Her şey bir yana, enkaz manzaralı evime davet ediyorum Sayın İzmir Valisi Yavuz Selim Köşger Bey’i, Şehircilik Bakanı Murat Kurum’u, Milletvekili Hamza Dağ’ı… Maskeli karşılayacağım söz. Onları küçük balkonuma çıkaracağım. Bir karşıya bir sola baktıracağım ve diyeceğim ki: “Sevdiklerinizin bağışı için empati yapın”! Ciddi söylüyorum. Lütfen deprem alanında bunca zaman dolaştılar bir de depremzede sayılmayan ama depremin ortasındaki “bizleri” ziyaret etsinler. Ne battaniye istiyoruz ne de çay… İstediğimiz sadece bir selam!

***

Al emlakçıları vur evsahiplerine…

Emlakçılar Odası Başkanı Mesut Güleroğlu da şikâyet etmiş ev sahiplerinden. Sağ olsun en azından “durumun farkında”. Ama kendi esnafını koruyacak diye biraz da gözlerini kapamış. Şu anda fırsatçılığının doruğunda olan bazı ev sahiplerinin yanında, ev sahiplerini teşvik eden “ya bey abi deli misin sen, millet de para var 1500 lira kira mı olur, paşa paşa tutacaklar can korkusuyla senin evi hemen 2500’e veriyorum, sen bana bırak” diyen emlakçılar yok mu sanıyor Bay Başkan? Atatürk Mahallesi’nde ne idiğü belirsiz, kaçak mı yasal mı belli olmayan katına, deprem öncesi bin lira isteyen “hacı ağa” 31 Ekim’de nasıl da 2000 lira istedi acaba emlakçısı aracılığıyla?

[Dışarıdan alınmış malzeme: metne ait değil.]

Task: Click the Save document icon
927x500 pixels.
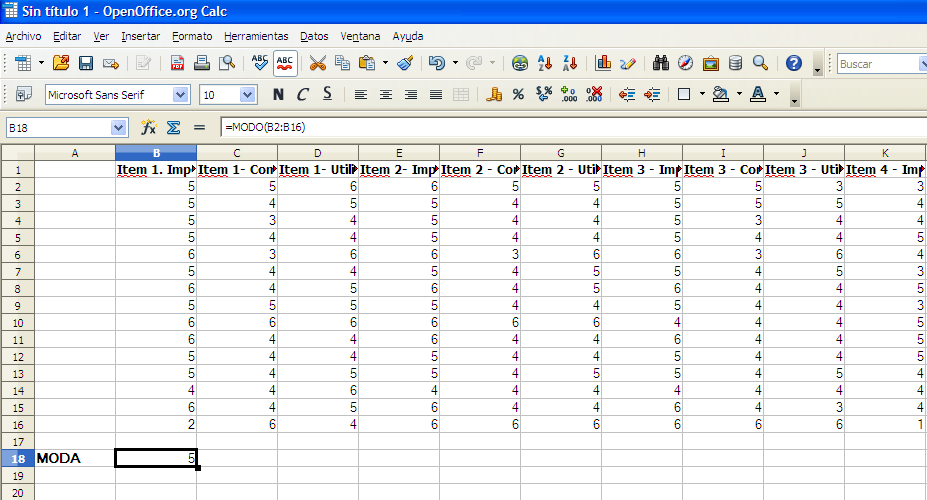Action: click(x=85, y=63)
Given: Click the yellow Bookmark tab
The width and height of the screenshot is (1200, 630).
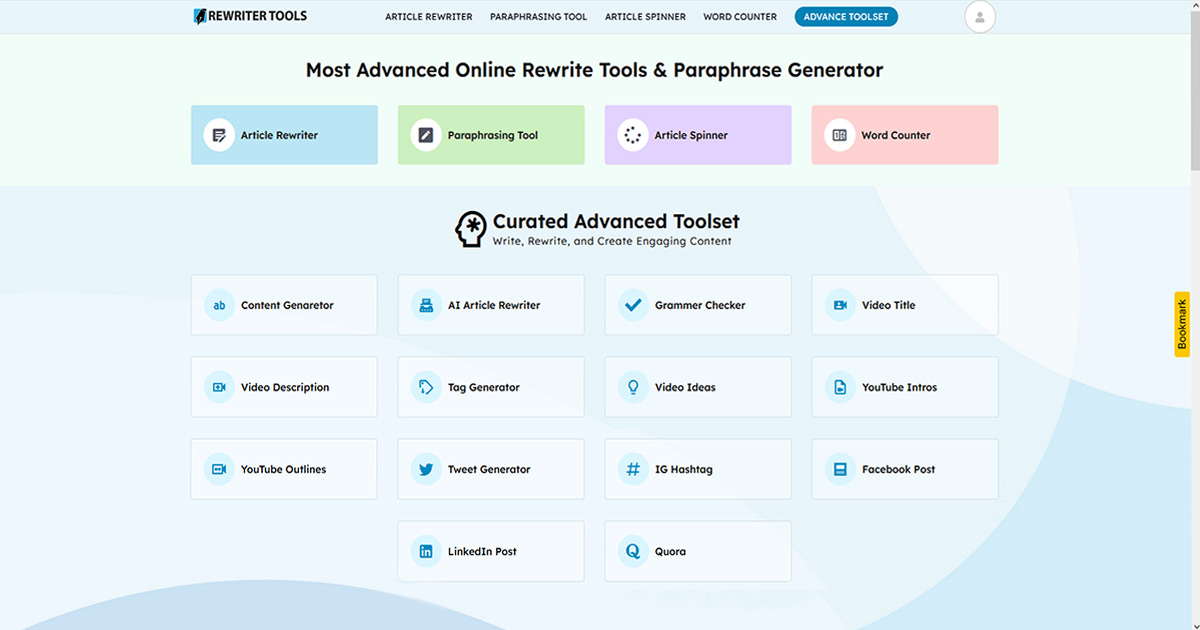Looking at the screenshot, I should [1182, 325].
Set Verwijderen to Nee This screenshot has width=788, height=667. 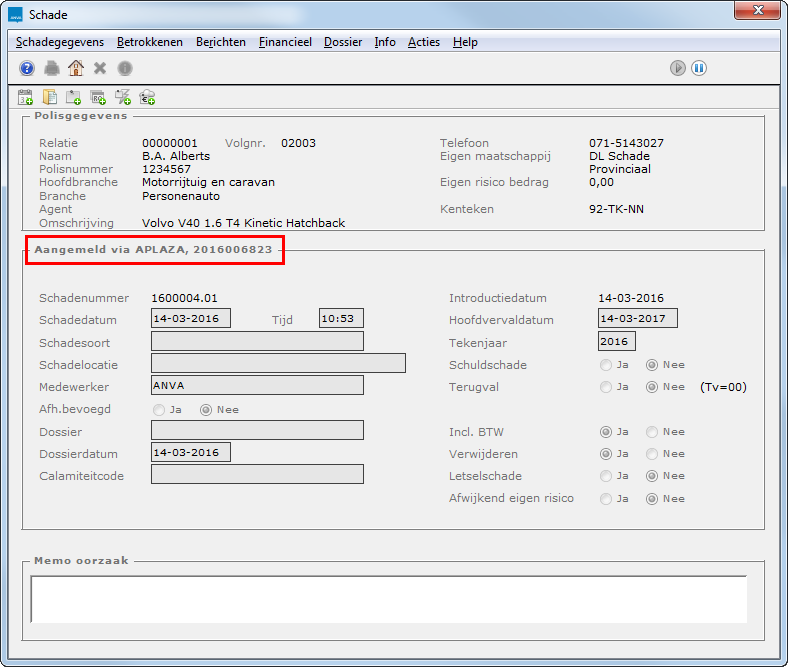pos(652,454)
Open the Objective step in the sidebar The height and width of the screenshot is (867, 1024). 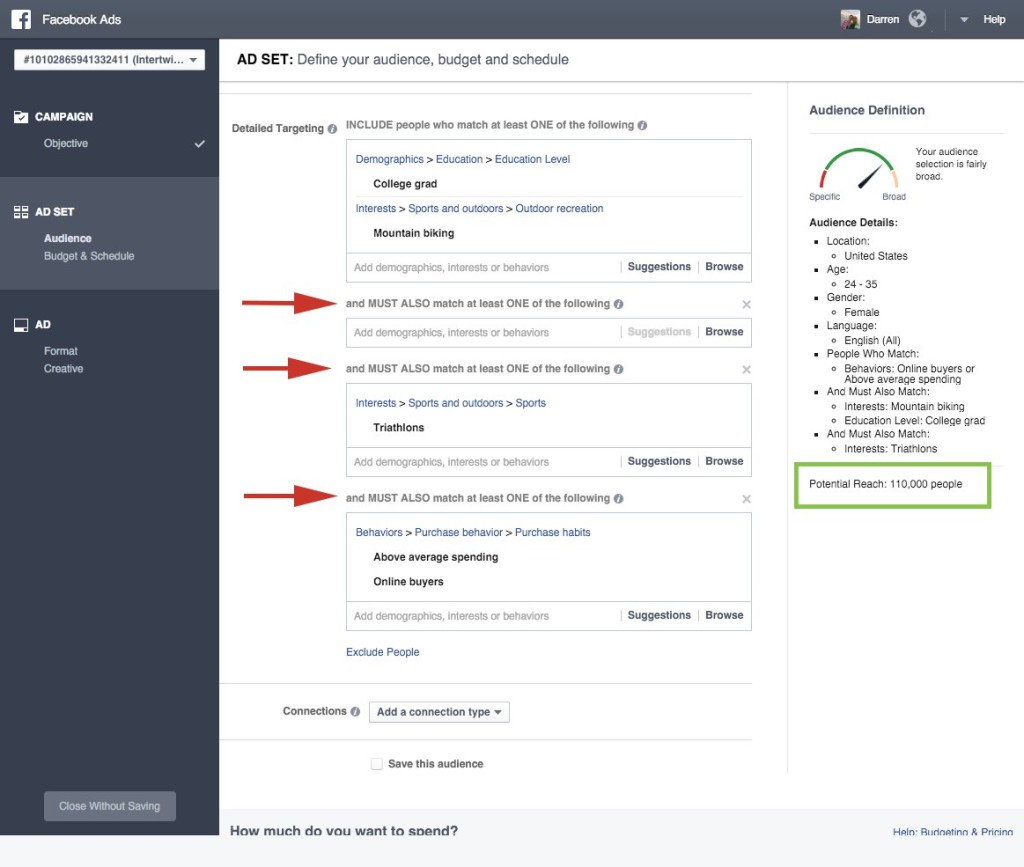pyautogui.click(x=66, y=144)
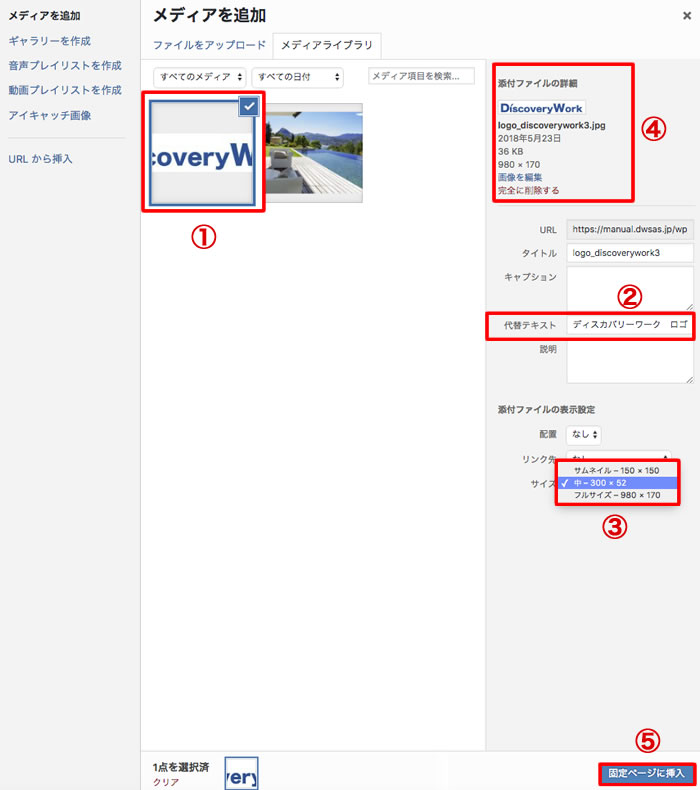Click the 画像を編集 link

(520, 177)
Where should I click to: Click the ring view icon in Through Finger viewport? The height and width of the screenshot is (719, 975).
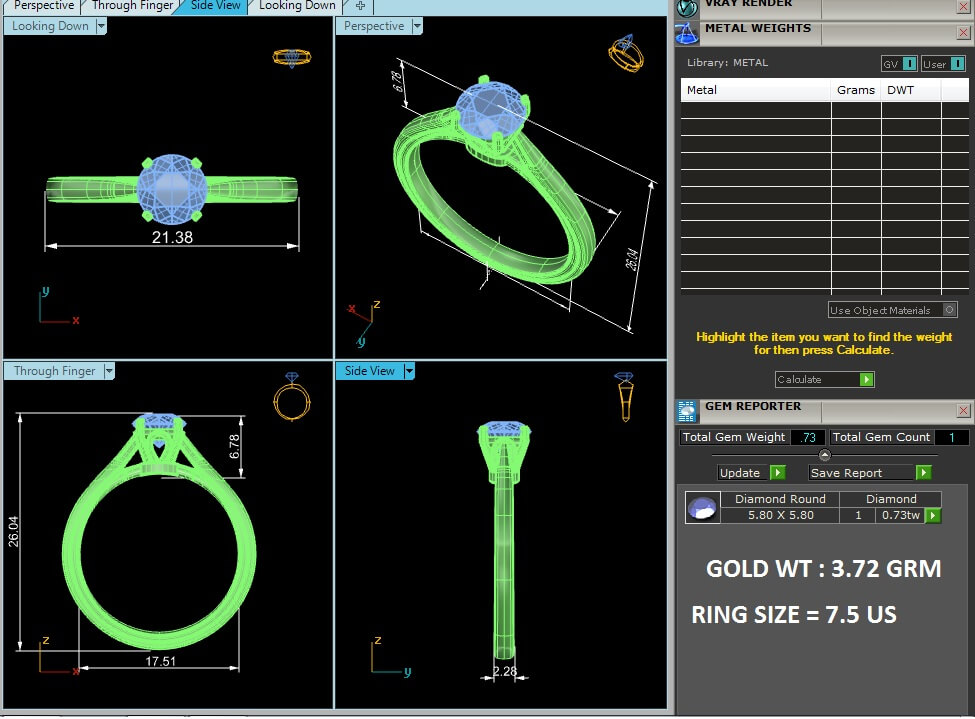click(x=290, y=397)
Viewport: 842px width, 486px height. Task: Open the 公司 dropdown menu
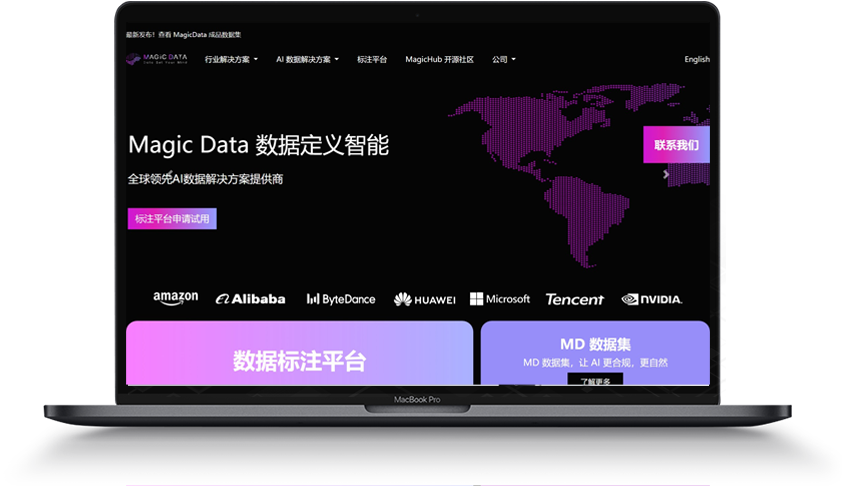(x=503, y=60)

Bu depremin iki sektörü benim için “ayıplıdır” artık. Ne davranışlarında ne yaklaşımlarında gram insanlık vardı. Tuzu kuru ev sahipleri de aldıkları bedduaları ciddiye alırlarsa zor görürler “hurili cennetleri” emr-i hak vaki olduğunda. Tabii deprem gibi olağanüstü bir afet karşısında vatandaşlarını sahipsiz bırakan ve gerçekte sadece seyredenleri de Allah’a havale etmekten başka bir şey gelmiyor içimden.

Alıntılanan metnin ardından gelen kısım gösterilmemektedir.